- **OBJECTIF A**:
Reproduisez le passage retenu en commençant par « Les traits lancés » et en allant jusqu'à « manque à l'unanimité. », en remplaçant « associé étranger » par « membre correspondant ».
━━━ PASSAGE RETENU
Le vaniteux Fontaine, quoi qu'en ait dit Diderot, n'était ni estimé ni aimé de d'Alembert. Il en parle souvent avec dédain, et quand il annonce sa mort à Lagrange, c'est avec plus que de l'indifférence. «Monsieur Fontaine est mort dans un état fort misérable, accablé de dettes et même ruiné ; le tout par sa faute et pour avoir eu la vanité de vouloir être seigneur de paroisse et d'avoir acheté pour cela une terre qu'on lui a vendue un prix fou et qu'il n'a pas pu payer.
«C'était un homme de génie, mais d'ailleurs un fort vilain homme. La société gagne à sa mort encore plus que la géométrie n'y perd.» Fontaine n'était pas un homme de génie, d'Alembert le savait bien, mais il fallait aiguiser la pointe de l'épigramme.
Lagrange répond :
«J'ai été fort touché de la mort de M. Fontaine et surtout des circonstances qui l'ont accompagnée, quoiqu'il se fût déchaîné contre moi sans rime ni raison. Le souvenir de ses anciennes bontés pour moi m'empêchait cependant de lui vouloir du mal.»
Les traits lancés par d'Alembert contre ses confrères sont continuels.
Lorsque Lagrange est nommé associé étranger de l'Académie des sciences, une voix manque à l'unanimité.
    C'est celle d'un médecin nommé Hérissent, «très plat sujet et bien méchant bougre».
━━━━━━
- **OBJECTIF B**:
Filtrez le listing en recopiant chaque ligne qui contient la chaîne « Task », en tenant compte de la casse.
━━━ LISTING AFFICHÉ
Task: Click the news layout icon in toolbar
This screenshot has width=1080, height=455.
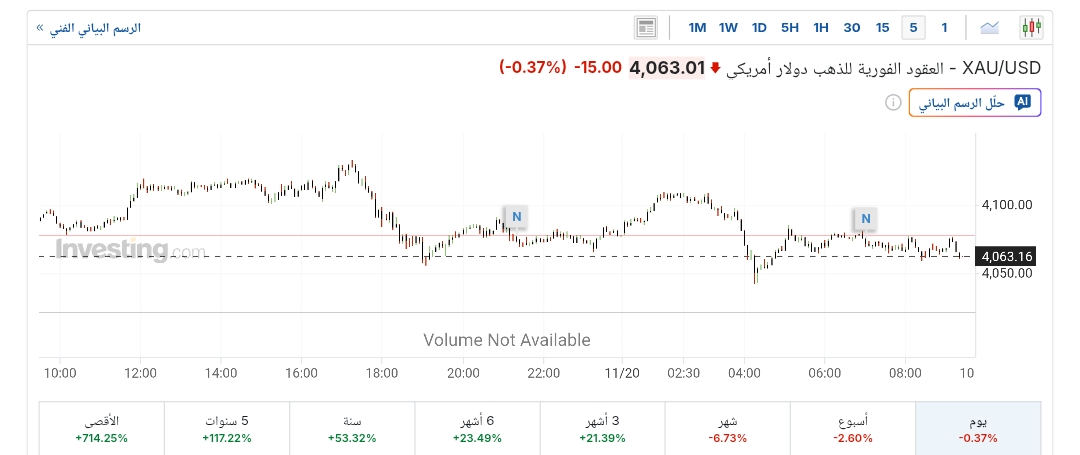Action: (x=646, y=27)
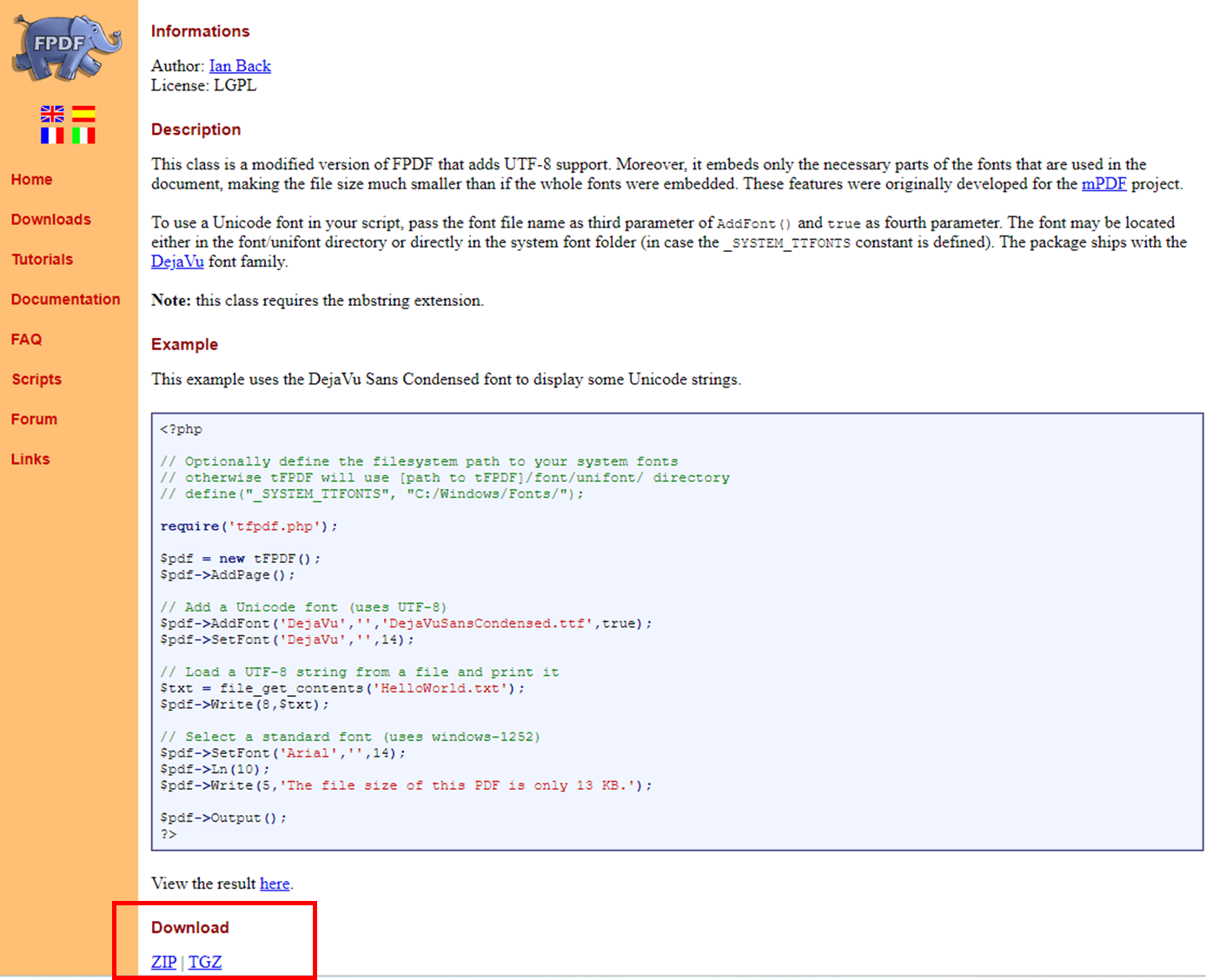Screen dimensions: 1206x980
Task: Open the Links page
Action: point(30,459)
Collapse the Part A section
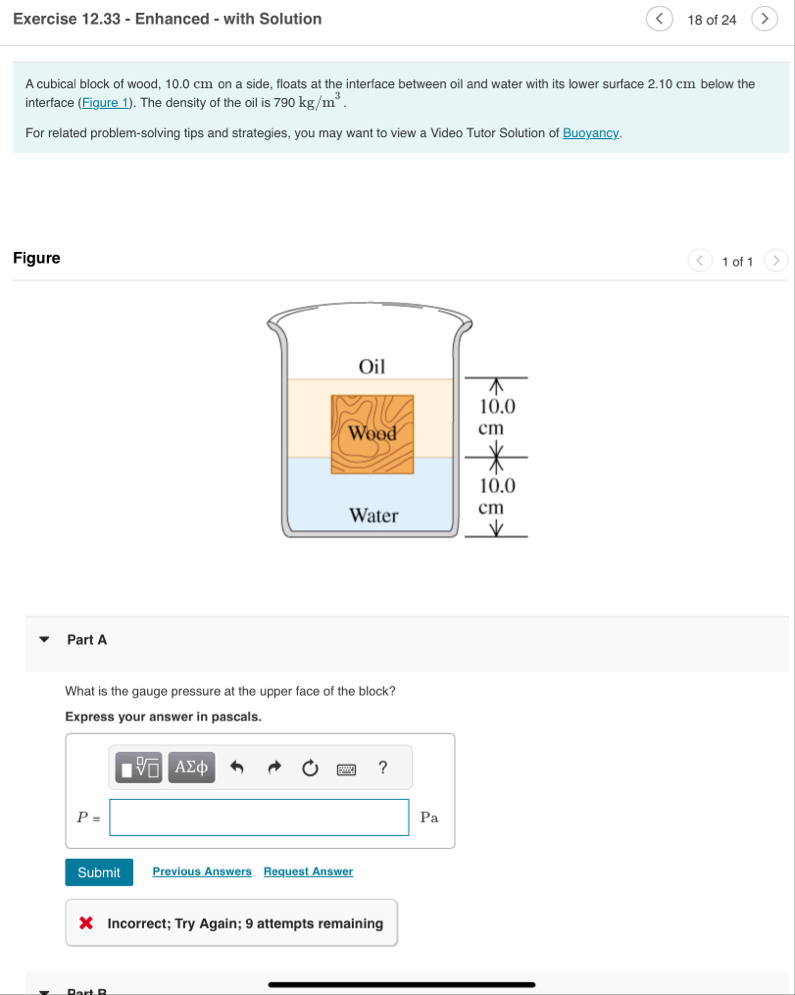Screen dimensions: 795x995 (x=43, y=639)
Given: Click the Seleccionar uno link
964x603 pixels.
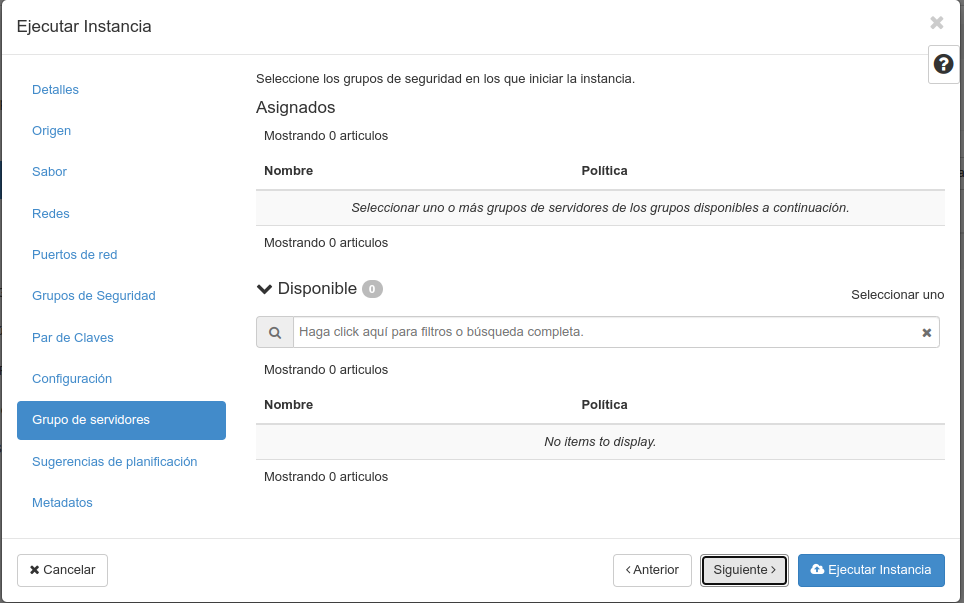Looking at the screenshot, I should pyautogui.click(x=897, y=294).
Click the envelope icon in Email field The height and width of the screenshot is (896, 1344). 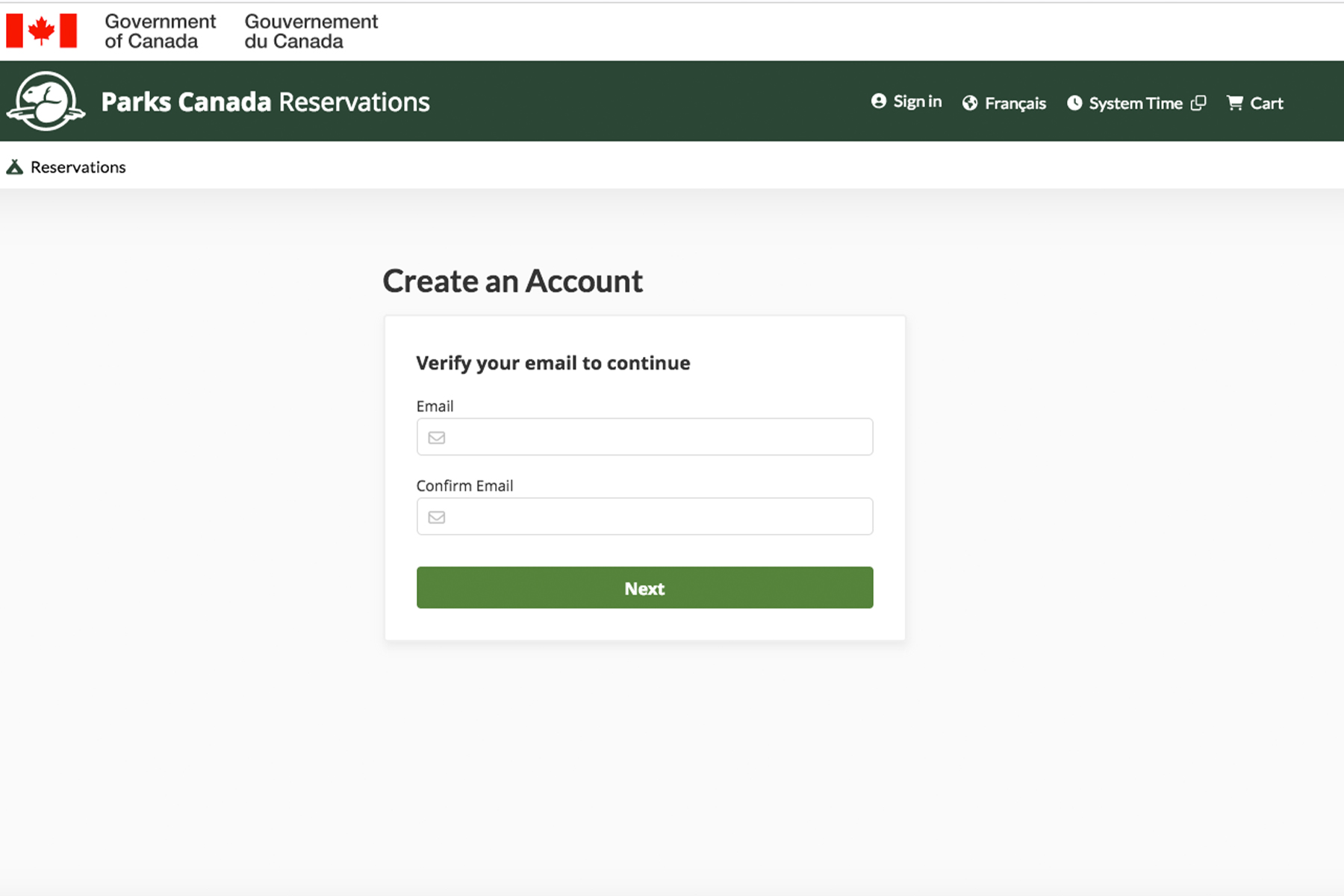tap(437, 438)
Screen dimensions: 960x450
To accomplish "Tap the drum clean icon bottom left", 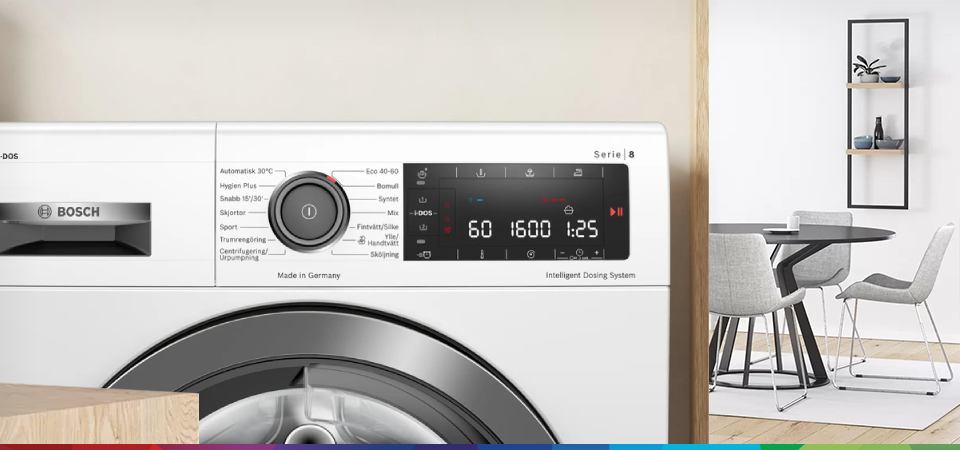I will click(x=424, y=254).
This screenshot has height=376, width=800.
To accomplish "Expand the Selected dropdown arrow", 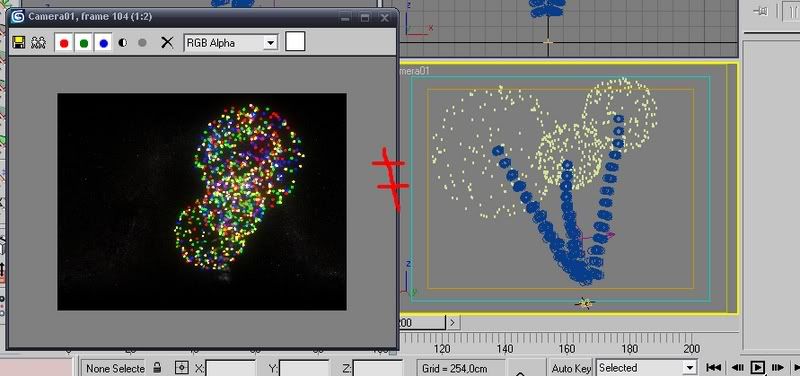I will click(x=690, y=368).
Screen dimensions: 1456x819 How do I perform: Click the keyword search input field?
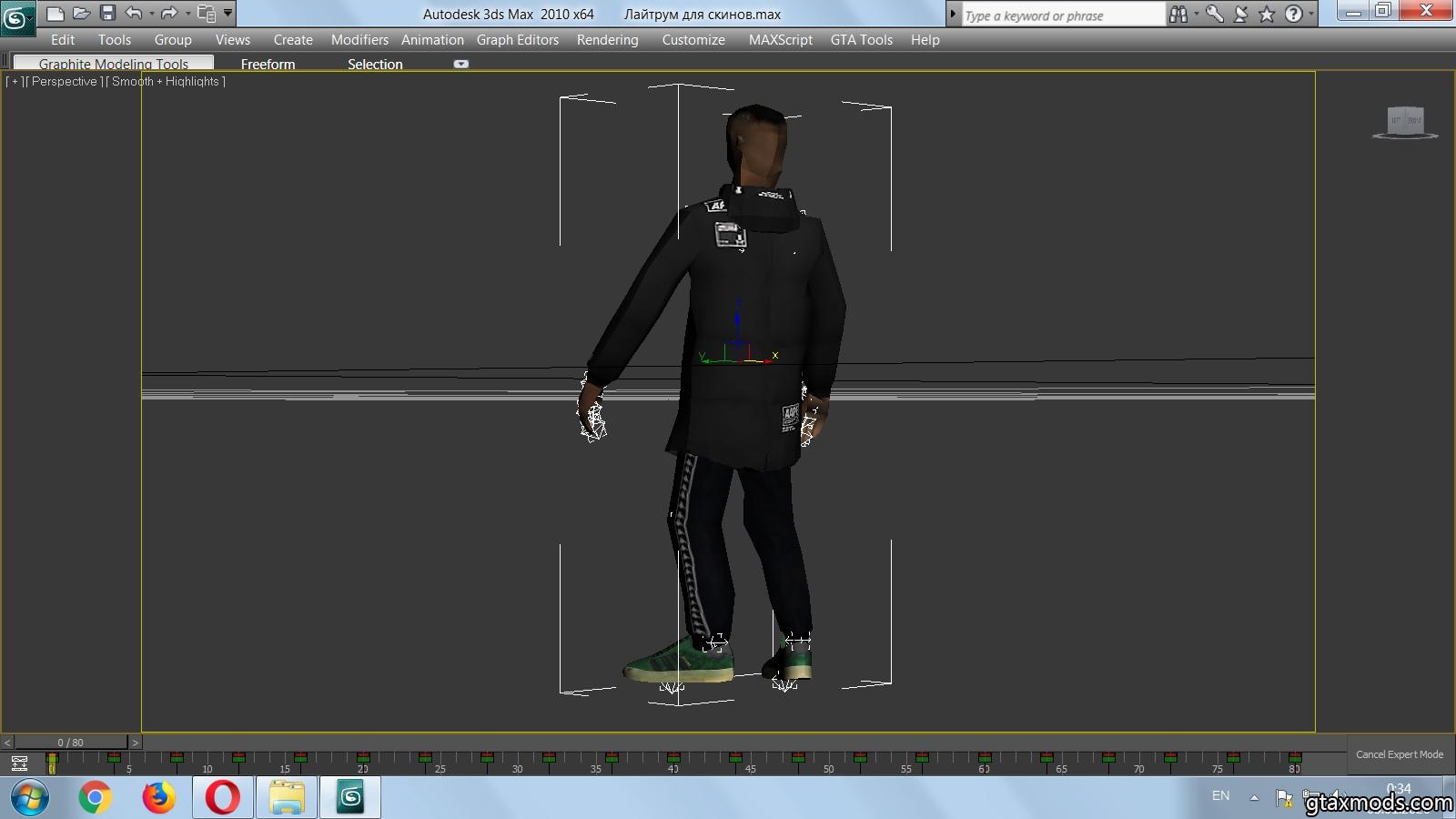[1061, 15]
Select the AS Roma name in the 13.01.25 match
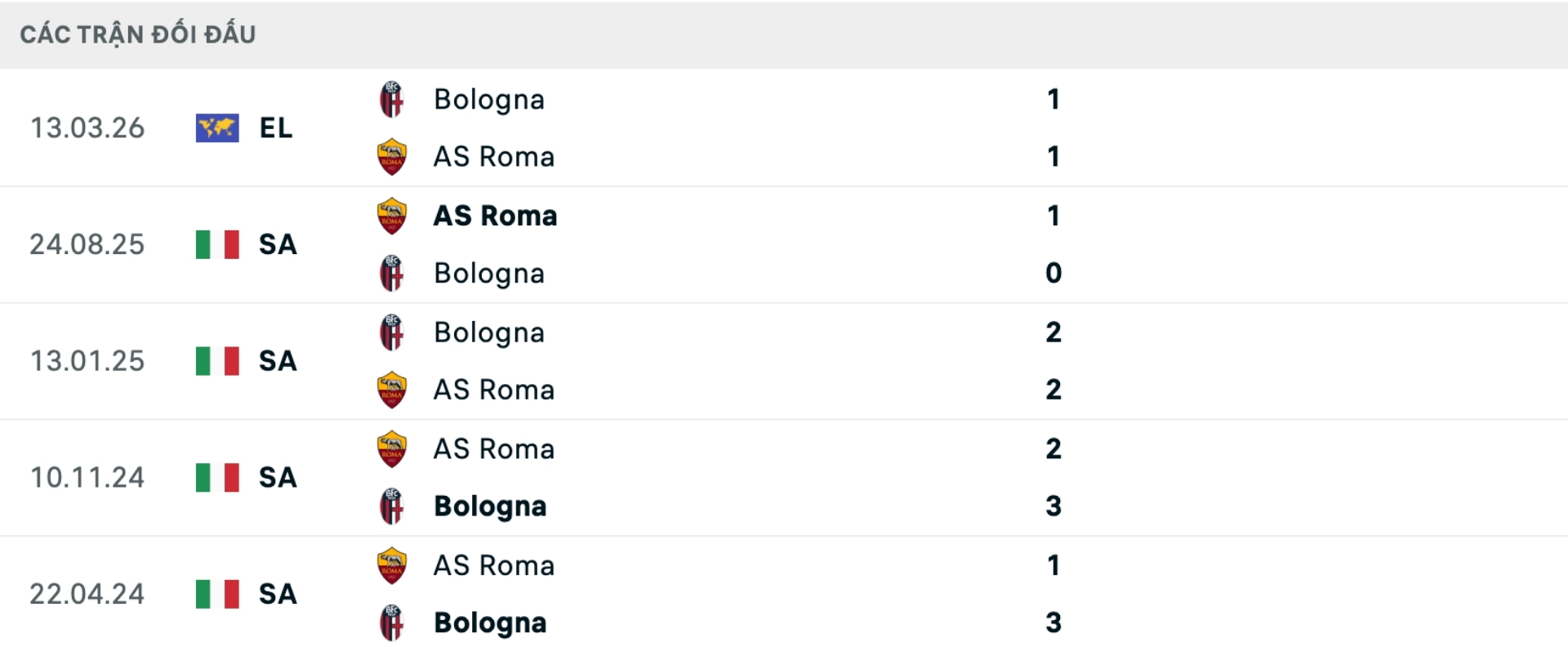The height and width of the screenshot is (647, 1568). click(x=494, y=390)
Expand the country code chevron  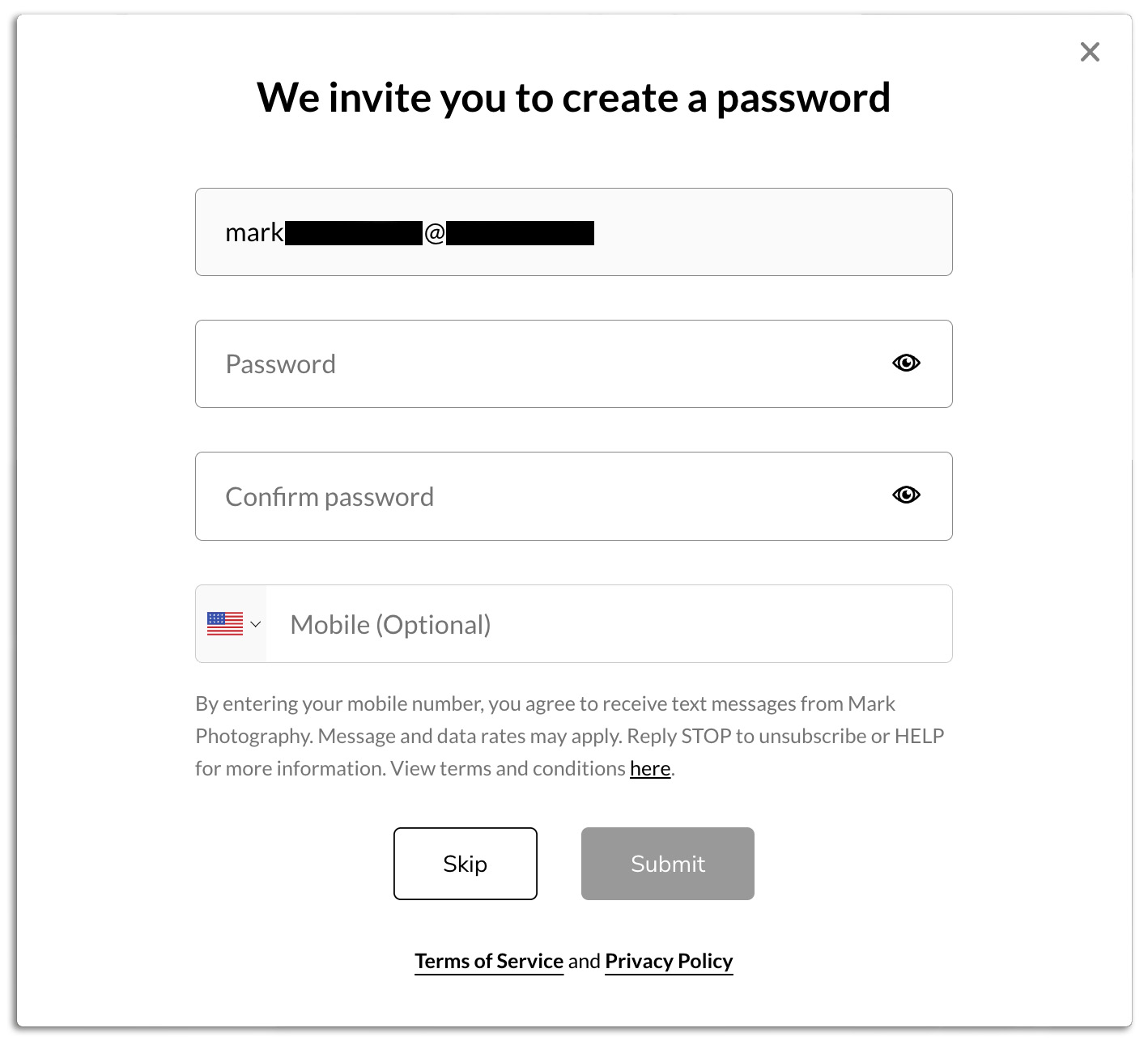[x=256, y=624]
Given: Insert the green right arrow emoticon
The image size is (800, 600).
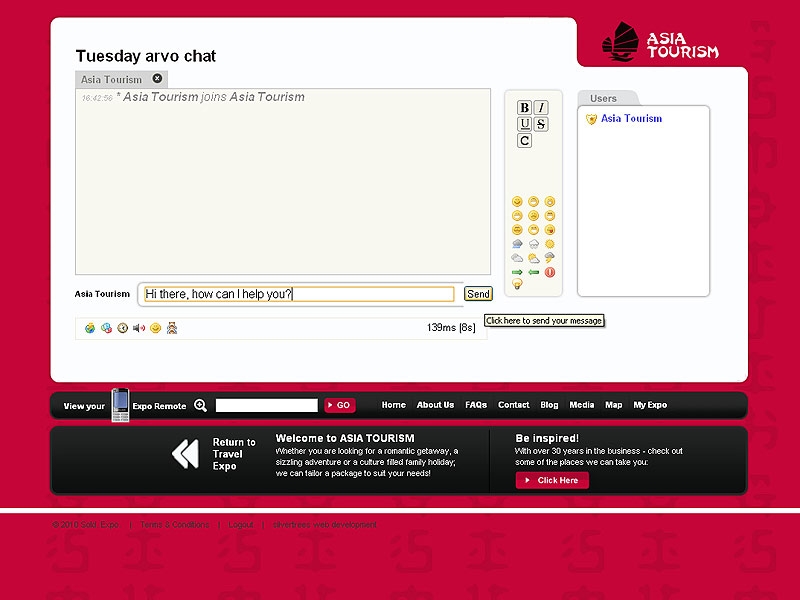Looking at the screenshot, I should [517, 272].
━━━━━━
- **RÉSULTAT ATTENDU A**:
Les traits lancés par d'Alembert contre ses confrères sont continuels.
Lorsque Lagrange est nommé membre correspondant de l'Académie des sciences, une voix manque à l'unanimité.

- **RÉSULTAT ATTENDU B**:
Task: Click the news layout icon in toolbar
Task: Open the Links page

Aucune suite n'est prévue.